**What to work on:**
Repeat the lines below exactly as written, please, from the line with "Карта сайта (364, 1204)" to the line with "Новогодние игровые программы", both lines included, and no others.

(Stored items from a collection)
┌──
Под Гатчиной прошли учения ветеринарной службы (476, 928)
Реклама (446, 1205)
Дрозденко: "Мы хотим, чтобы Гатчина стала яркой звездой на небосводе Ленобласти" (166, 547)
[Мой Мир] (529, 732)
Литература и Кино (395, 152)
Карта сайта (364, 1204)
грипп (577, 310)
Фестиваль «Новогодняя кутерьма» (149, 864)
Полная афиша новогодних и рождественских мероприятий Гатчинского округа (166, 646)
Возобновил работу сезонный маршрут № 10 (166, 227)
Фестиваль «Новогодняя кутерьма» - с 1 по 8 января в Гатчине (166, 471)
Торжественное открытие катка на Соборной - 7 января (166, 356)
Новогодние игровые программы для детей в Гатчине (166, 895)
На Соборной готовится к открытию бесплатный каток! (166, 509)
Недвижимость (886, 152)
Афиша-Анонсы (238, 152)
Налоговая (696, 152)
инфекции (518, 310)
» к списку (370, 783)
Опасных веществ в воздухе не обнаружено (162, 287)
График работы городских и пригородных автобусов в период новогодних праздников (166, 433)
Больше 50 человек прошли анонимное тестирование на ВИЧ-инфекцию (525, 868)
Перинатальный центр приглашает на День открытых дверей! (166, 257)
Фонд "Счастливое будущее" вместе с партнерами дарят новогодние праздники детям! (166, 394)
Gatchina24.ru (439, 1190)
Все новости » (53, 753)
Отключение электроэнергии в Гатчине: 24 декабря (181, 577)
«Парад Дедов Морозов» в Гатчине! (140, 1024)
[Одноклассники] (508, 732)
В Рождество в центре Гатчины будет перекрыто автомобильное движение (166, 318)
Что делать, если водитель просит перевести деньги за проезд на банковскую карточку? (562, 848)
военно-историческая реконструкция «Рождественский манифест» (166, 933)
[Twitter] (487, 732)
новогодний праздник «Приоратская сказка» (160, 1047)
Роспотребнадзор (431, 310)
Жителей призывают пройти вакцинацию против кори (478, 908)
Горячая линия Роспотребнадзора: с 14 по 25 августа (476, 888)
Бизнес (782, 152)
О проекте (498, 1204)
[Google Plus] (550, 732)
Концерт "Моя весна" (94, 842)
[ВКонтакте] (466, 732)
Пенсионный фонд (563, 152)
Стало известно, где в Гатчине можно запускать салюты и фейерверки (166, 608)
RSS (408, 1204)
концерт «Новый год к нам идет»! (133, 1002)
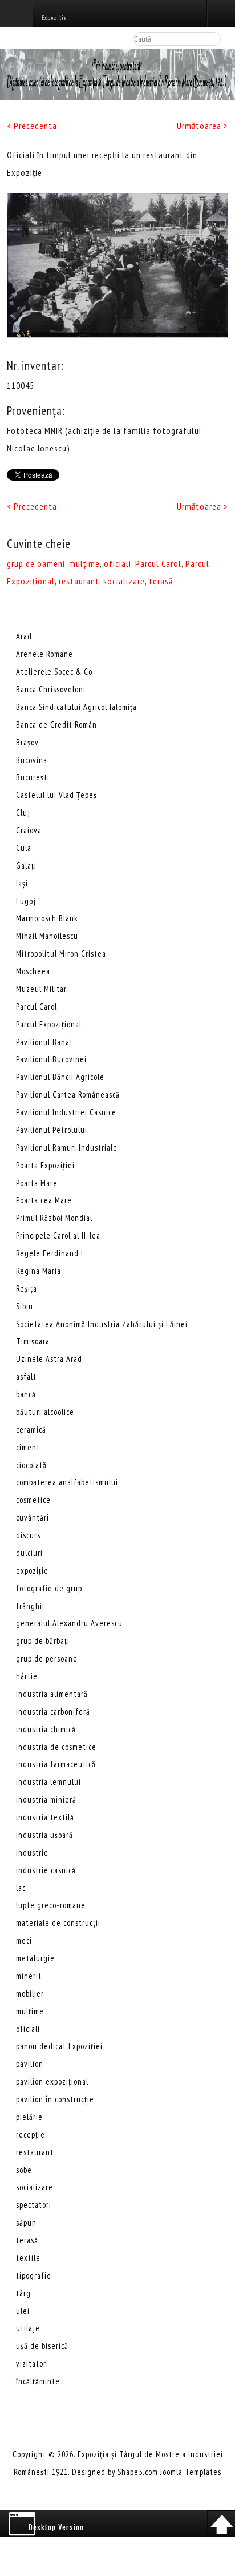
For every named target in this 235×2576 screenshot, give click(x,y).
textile (28, 2257)
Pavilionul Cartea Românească (68, 1094)
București (33, 777)
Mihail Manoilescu (47, 935)
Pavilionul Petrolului (51, 1129)
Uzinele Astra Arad (49, 1358)
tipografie (33, 2275)
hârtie (27, 1676)
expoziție (32, 1570)
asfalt (26, 1376)
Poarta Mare (37, 1183)
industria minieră (46, 1799)
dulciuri (29, 1552)
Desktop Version (56, 2527)
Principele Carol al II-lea (58, 1235)
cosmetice (33, 1499)
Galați (26, 865)
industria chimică (46, 1729)
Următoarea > (202, 125)
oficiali (117, 563)
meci (24, 1940)
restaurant (79, 581)
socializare (124, 581)
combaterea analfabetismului (67, 1482)
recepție (30, 2134)
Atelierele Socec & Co (54, 671)
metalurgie (35, 1958)
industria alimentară (52, 1693)
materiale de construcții (58, 1922)
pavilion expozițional (52, 2081)
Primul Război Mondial (54, 1217)
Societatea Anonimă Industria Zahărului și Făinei (102, 1324)
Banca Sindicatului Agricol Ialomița (76, 707)
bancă (26, 1394)
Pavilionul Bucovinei (51, 1059)
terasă (161, 581)
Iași (22, 883)
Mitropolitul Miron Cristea (61, 953)
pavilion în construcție (55, 2099)
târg (23, 2293)
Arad (24, 636)
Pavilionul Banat (44, 1042)
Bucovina (31, 760)
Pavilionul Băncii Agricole (60, 1076)
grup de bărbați (43, 1640)
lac (21, 1887)
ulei (23, 2310)
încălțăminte (38, 2381)
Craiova (29, 830)
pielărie (29, 2116)
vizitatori (32, 2363)
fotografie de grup (49, 1588)
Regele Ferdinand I (49, 1253)
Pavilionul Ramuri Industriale (67, 1147)
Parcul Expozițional (49, 1024)
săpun (26, 2222)
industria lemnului (48, 1781)
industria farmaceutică (56, 1764)
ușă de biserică (42, 2345)
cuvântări (32, 1517)
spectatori (33, 2204)
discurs (28, 1535)
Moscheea (33, 971)
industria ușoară (44, 1834)
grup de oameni (36, 563)
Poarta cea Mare (44, 1200)
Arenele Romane (44, 653)
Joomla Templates (190, 2471)
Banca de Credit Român (56, 724)
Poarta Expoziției (45, 1165)
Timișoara (33, 1341)
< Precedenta (32, 125)
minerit (29, 1975)
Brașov (27, 742)
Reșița (26, 1288)
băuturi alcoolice (45, 1411)
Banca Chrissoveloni (51, 689)
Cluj (23, 812)
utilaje (28, 2328)
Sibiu (24, 1306)
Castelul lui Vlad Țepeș (56, 794)
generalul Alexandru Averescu (69, 1623)
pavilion (29, 2063)
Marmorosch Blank (47, 918)
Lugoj (26, 901)
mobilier (30, 1993)
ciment (28, 1447)
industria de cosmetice (56, 1746)
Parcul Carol (158, 563)
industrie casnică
└──
**Response to this exercise:**
Карта сайта (364, 1204)
грипп (577, 310)
Фестиваль «Новогодняя кутерьма» (149, 864)
Полная афиша новогодних и рождественских мероприятий Гатчинского округа (166, 646)
Возобновил работу сезонный маршрут № 10 (166, 227)
Фестиваль «Новогодняя кутерьма» - с 1 по 8 января в Гатчине (166, 471)
Торжественное открытие катка на Соборной - 7 января (166, 356)
Новогодние игровые программы для детей в Гатчине (166, 895)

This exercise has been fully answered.